I later added another set of 2″ angle-iron bars to the front caster wheel assembly to make the length of the bot adjustable at the front (see pics)
Now we should have a rectangular frame with the front wheels attached.
Step 5: The Frame part B
7. Now drill (2) 5/8″ holes, 1 at the bottom of each frame riser (about 1″ from the bottom), this is where the drive axle will go through.
8. Drill 2 holes at the top and bolt the frame risers to the rear of the main-rectangular frame with the frame-risers pointed down.
9. Now feed the threaded-rod through the bottom holes of the frame risers and use 4 nuts to secure the frame risers to the drive axle (1 nut on each side of each frame riser, tightened down).
10. put the rear wheels on the axle and use 1 more nut on each wheel to secure them to the axle (these wheels have built in bearings). The sprockets should face inward toward the frame.
Now we should have a frame that stands on it’s own with 4 wheels. However, the rear axle is not completely secure yet. We will need to add 2 braces from the bottom of the frame risers (near the axle) to the main part of the frame in order to keep the frame risers positioned properly. These braces can be flat steel and do not need to be very thick, they are just keeping the frame risers from moving.
Measure about 2″ above each axle and drill a hole, then measure how far down that hole is from the top-rear of the frame and measure the same distance from the rear of the frame toward the front. Drill another hole on each side at this measurement. The support braces will need to be measured to be bolted in through these holes on each side (see pictures). The placement of the support braces is less important, meaning you can bolt them in wherever is convenient, as long as they are present.
Step 6: Mounting the motors
Cut an 8-10″ section of 2″ angle-iron, depending on how much room your motors need to mount. Mine only needed about 4″, so I made it 8″ to have plenty of room for the mounting bolts. Drill a hole about 1.5″ from each end of the top of this bar, this is where the mounting bolts will go through the frame.
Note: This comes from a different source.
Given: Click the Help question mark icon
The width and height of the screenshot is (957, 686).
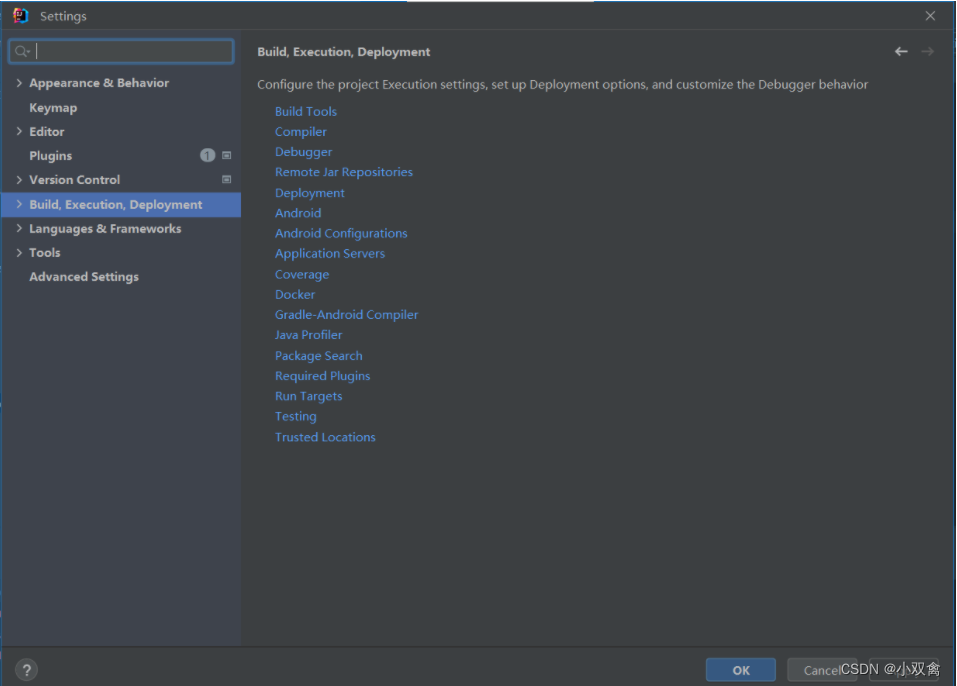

Mount the motor to the motor mounting plate:
Now you have to find the center of your motor mount plate (the 8″ long piece of 2″ angle iron) and measure the mounting holes on your DC motors. Use a sharpie marker to plot the hole pattern from the motor, centered onto the motor mount plate. My motors have (4) 1/4″ diameter tapped holes in a rectangular pattern on the bottom of the gear box.
Drilling and cutting the adjustment holes on the frame:
Cutting and connecting the chain:
Now get your 10′ of #25 chain and wrap it around the main drive sprocket on the wheel. With the motors pushed all the way toward the back of the frame (closest to the drive wheel sprockets), wrap the chain around the motor drive sprocket and mark where they overlap. You need 2 of the universal chain links from to connect the 2 loose ends. Cut the 2 pieces of chain and connect them to each side with the universal links to connect them.
Tensioning the chain:
Push the motor mounts forward until there is good tension with the chain, and tighten up the bolts that hold the motor mount plates to the main frame.
Now you can generate electricity. Connect a voltage meter to 1 set of motor terminals and push the bot around.